You can't really trust the CAs, at least not from state-level
attackers. And Prism seems to indicate that pretty much all traffic is
subject to recording (and later decryption?) by at least two
state-level attackers: US and UK.

> How does SSL work with Imap in general? When I first connect to the
> imap server it transmitts its certificate, right? Is the certificate
> then stored in Thunderbird or will the certificate transmitted again
> each time you connect to imap server? I think, if the cert gets saved
> in the mail client, it is _some_ protection against the man in the
> middle...!?

IMAPS works by ensuring that an SSL (encrypted) connection is made
before the IMAP connection is made, therefore guaranteeing encrypted
comms. All that is visible to an observer are the IPs and ports
involved, and some information about the crypto being used.

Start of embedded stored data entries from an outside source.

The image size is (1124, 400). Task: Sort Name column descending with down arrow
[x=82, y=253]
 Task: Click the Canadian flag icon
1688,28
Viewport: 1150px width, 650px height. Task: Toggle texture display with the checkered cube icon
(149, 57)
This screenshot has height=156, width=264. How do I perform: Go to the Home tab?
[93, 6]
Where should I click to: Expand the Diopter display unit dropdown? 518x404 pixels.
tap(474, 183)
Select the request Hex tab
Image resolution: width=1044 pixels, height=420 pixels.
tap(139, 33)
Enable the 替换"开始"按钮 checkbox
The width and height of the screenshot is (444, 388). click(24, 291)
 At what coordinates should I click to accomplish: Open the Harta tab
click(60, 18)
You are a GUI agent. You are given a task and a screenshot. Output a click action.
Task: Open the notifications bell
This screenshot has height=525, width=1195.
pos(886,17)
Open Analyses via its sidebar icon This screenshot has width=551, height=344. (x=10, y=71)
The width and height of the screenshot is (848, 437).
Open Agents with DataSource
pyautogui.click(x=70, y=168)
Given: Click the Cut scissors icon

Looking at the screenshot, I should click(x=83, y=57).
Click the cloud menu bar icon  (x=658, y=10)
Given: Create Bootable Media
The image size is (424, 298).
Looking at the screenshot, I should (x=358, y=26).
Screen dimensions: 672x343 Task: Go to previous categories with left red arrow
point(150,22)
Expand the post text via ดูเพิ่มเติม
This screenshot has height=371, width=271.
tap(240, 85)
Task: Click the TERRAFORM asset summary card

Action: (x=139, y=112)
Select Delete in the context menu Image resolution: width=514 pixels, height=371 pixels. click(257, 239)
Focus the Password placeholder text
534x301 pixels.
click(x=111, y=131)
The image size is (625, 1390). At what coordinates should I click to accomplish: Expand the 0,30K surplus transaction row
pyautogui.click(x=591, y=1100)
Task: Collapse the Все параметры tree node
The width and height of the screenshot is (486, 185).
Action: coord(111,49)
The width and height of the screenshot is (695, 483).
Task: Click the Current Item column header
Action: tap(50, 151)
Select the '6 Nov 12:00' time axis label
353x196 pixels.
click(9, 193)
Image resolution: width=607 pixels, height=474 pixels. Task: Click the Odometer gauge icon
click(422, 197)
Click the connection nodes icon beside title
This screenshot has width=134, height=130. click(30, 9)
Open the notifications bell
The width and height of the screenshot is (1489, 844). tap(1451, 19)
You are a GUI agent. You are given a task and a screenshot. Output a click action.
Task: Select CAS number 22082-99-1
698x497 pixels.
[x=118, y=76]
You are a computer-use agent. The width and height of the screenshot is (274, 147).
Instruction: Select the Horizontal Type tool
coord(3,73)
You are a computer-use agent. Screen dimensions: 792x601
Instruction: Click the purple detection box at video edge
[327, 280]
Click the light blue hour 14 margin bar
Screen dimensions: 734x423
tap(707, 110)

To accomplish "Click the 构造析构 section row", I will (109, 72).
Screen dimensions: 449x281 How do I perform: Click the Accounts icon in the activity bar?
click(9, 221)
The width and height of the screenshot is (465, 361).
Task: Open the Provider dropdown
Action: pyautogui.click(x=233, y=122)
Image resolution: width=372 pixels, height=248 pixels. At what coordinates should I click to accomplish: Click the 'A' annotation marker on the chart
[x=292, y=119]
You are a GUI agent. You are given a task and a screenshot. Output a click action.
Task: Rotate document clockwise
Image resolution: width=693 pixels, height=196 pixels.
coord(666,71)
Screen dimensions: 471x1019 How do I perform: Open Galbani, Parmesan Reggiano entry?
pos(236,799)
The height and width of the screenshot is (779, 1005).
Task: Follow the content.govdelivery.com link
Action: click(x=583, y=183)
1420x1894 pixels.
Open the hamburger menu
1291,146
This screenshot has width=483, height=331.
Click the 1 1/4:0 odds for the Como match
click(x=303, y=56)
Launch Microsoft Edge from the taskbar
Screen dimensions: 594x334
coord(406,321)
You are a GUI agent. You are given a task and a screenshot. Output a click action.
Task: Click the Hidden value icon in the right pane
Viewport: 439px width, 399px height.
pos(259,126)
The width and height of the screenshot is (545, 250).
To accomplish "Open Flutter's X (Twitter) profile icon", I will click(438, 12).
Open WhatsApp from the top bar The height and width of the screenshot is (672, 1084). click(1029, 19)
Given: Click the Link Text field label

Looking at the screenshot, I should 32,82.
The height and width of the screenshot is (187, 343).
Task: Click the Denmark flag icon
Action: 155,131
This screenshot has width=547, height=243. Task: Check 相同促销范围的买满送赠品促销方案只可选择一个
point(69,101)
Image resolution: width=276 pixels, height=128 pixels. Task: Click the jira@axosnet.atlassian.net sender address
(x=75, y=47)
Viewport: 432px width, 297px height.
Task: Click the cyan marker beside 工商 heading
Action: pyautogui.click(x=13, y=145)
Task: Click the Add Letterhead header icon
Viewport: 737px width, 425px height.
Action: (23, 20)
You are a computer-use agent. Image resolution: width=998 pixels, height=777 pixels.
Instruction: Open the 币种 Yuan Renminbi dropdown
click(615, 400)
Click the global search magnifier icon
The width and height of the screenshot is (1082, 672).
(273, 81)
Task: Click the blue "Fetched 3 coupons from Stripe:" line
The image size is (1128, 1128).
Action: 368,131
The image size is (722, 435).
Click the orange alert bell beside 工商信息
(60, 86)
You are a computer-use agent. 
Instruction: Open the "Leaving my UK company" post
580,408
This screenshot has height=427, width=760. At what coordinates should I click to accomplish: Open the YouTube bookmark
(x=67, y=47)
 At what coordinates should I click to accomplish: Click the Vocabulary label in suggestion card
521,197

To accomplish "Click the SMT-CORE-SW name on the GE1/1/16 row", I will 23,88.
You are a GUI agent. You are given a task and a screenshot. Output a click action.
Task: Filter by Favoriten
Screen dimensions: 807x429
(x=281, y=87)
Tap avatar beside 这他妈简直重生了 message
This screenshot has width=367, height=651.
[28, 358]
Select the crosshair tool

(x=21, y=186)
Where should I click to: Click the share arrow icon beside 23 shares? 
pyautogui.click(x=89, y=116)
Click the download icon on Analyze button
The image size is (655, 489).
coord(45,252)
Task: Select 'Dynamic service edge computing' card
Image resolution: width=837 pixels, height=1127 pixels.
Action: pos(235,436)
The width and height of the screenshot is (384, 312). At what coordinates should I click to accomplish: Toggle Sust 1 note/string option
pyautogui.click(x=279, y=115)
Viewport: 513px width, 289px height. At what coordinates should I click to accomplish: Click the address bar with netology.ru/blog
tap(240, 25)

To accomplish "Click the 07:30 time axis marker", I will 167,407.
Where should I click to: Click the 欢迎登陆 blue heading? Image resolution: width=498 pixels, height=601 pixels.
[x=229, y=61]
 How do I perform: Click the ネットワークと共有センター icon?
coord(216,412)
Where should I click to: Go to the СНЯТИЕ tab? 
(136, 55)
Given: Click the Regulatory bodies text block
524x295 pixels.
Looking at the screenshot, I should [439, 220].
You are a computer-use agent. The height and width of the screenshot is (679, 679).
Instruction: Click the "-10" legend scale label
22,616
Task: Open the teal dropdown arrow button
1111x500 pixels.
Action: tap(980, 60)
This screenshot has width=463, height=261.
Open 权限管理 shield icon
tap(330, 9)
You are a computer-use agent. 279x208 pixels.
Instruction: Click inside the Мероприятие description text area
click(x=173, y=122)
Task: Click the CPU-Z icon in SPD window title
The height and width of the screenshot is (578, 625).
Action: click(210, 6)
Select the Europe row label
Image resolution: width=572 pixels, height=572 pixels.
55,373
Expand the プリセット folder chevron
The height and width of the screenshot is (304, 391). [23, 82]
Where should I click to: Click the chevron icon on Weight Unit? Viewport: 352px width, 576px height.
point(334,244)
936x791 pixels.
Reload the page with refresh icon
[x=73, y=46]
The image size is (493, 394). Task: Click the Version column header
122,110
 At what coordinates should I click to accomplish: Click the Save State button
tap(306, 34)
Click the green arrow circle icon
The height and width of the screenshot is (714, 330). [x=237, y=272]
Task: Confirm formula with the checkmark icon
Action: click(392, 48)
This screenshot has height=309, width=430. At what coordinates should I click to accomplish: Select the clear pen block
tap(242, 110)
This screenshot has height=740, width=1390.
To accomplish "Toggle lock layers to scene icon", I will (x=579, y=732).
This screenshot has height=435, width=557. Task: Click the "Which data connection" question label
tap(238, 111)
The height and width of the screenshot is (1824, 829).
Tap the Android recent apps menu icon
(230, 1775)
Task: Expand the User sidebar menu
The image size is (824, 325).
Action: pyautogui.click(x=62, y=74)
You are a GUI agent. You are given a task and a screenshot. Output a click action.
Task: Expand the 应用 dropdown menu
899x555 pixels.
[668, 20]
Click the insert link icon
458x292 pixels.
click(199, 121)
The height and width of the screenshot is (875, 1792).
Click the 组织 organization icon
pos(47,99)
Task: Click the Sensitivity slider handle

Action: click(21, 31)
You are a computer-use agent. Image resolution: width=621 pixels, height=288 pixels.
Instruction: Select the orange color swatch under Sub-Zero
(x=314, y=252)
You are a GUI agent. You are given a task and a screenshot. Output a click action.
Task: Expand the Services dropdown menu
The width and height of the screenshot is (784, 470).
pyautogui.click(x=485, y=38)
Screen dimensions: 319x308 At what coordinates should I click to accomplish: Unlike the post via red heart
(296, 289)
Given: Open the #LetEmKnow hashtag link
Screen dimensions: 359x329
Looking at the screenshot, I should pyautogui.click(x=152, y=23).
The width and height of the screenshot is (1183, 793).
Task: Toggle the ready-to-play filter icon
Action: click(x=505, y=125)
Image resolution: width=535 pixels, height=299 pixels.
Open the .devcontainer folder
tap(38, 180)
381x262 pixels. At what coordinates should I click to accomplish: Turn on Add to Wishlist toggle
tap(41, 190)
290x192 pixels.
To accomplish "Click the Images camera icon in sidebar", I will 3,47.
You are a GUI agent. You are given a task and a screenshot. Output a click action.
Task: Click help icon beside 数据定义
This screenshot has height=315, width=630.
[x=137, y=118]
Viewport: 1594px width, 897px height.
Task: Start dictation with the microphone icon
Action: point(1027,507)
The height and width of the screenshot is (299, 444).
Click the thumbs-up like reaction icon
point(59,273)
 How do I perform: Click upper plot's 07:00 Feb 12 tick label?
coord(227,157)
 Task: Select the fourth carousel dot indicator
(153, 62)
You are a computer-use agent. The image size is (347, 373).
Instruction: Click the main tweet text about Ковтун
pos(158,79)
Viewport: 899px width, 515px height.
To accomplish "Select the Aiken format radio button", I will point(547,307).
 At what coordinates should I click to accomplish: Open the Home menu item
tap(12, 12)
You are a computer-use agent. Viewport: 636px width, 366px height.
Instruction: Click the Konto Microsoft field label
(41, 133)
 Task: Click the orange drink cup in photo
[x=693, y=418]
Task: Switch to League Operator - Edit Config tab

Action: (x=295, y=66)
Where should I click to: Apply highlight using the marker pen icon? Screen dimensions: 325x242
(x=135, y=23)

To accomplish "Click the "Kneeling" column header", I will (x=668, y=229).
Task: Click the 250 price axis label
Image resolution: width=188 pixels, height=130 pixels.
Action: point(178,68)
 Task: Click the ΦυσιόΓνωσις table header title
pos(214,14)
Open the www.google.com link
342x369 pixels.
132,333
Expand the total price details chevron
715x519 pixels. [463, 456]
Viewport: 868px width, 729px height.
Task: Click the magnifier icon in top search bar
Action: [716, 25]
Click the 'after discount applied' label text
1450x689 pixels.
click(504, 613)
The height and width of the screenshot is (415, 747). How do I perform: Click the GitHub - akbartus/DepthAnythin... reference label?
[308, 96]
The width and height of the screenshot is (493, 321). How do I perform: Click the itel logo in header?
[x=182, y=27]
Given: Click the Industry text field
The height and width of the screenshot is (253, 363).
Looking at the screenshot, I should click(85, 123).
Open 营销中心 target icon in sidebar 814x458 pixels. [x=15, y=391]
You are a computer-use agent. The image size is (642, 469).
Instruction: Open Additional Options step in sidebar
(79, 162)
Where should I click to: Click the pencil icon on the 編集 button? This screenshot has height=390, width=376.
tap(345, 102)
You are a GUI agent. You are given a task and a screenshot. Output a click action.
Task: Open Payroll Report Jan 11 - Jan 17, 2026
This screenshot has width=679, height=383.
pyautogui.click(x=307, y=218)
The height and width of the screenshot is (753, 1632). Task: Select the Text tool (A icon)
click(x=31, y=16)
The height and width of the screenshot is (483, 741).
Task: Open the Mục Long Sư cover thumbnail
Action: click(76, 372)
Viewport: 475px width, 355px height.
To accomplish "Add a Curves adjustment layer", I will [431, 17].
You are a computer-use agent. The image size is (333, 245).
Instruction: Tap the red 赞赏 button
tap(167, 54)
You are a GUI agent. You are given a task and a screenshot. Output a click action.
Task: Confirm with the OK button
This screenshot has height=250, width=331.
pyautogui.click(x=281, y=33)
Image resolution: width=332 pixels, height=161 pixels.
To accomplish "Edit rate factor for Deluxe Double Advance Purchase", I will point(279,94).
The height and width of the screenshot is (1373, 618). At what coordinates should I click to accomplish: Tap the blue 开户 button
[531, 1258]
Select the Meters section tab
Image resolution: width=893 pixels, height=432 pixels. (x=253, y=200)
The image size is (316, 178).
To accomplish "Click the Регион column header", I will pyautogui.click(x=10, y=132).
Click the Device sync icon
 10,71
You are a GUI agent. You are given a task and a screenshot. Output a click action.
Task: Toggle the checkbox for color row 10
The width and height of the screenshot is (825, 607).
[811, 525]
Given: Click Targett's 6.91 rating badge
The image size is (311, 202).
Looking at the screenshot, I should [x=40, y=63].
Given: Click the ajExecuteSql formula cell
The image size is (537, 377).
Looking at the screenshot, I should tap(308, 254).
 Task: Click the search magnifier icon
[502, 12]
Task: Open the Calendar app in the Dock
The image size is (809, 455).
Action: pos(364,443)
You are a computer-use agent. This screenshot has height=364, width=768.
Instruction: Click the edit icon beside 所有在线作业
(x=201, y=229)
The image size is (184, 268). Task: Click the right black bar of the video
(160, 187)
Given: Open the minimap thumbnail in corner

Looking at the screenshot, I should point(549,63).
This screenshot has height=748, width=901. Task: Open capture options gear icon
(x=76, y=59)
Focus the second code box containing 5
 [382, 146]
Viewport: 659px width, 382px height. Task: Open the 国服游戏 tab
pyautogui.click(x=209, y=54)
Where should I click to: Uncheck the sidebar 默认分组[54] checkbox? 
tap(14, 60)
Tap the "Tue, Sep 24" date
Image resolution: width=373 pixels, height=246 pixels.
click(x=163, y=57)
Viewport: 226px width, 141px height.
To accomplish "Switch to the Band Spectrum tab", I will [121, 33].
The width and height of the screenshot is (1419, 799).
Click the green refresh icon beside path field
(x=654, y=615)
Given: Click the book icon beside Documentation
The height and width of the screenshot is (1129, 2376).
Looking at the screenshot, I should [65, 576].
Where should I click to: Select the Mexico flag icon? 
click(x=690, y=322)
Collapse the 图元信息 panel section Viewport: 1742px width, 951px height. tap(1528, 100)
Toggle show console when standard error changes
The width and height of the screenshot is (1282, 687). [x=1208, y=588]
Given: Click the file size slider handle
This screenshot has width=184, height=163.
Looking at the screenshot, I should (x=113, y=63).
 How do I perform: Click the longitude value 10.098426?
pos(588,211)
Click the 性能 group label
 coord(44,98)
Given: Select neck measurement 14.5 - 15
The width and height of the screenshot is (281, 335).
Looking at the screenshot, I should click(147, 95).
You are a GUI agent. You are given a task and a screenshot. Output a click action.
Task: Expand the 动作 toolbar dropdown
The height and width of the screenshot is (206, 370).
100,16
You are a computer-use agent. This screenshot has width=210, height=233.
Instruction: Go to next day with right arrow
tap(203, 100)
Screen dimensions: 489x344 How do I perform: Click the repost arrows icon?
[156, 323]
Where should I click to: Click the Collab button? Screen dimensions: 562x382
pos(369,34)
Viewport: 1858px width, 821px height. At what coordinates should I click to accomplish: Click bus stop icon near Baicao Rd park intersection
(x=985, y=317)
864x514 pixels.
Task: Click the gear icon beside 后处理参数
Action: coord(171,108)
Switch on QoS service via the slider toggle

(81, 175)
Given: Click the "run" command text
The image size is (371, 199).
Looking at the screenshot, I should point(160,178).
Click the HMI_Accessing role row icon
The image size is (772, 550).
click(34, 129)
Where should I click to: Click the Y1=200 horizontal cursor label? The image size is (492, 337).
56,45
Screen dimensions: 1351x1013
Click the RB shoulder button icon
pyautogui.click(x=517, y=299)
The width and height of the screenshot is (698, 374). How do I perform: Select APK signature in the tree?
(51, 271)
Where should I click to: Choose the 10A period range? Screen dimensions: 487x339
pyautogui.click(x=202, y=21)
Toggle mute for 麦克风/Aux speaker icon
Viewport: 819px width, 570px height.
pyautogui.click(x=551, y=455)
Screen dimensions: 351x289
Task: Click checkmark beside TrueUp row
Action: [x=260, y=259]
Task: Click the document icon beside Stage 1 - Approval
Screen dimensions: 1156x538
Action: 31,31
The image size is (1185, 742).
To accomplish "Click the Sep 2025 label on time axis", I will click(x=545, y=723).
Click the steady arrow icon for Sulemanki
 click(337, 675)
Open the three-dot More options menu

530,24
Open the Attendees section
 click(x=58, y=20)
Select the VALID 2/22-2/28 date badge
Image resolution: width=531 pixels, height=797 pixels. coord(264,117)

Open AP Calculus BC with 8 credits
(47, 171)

STARTTLS means that the IMAP connection is made first and then the
session is 'upgraded' to become encrypted. This leaves encryption in
the hands of the client and therefore the server can't enforce
encryption. If I understand Karsten's email correctly then Thunderbird
with TorBirdy now enforces the encryption from the client end via
STARTTLS: this is good!

The certificate will be cached in the client, however if the cert is
changed (e.g. MitMed) then the client will accept the new one as long
as it checks out through the regular checking processes. So a MitM
which doesn't involve coercing a CA (or otherwise getting a 'valid'
certificate) should result in Thunderbird throwing a warning, but a
MitM due to a coerced CA will look fine. There are plugins for Firefox
which alert you to a change in certificates, but I'm not aware of any
for Thunderbird.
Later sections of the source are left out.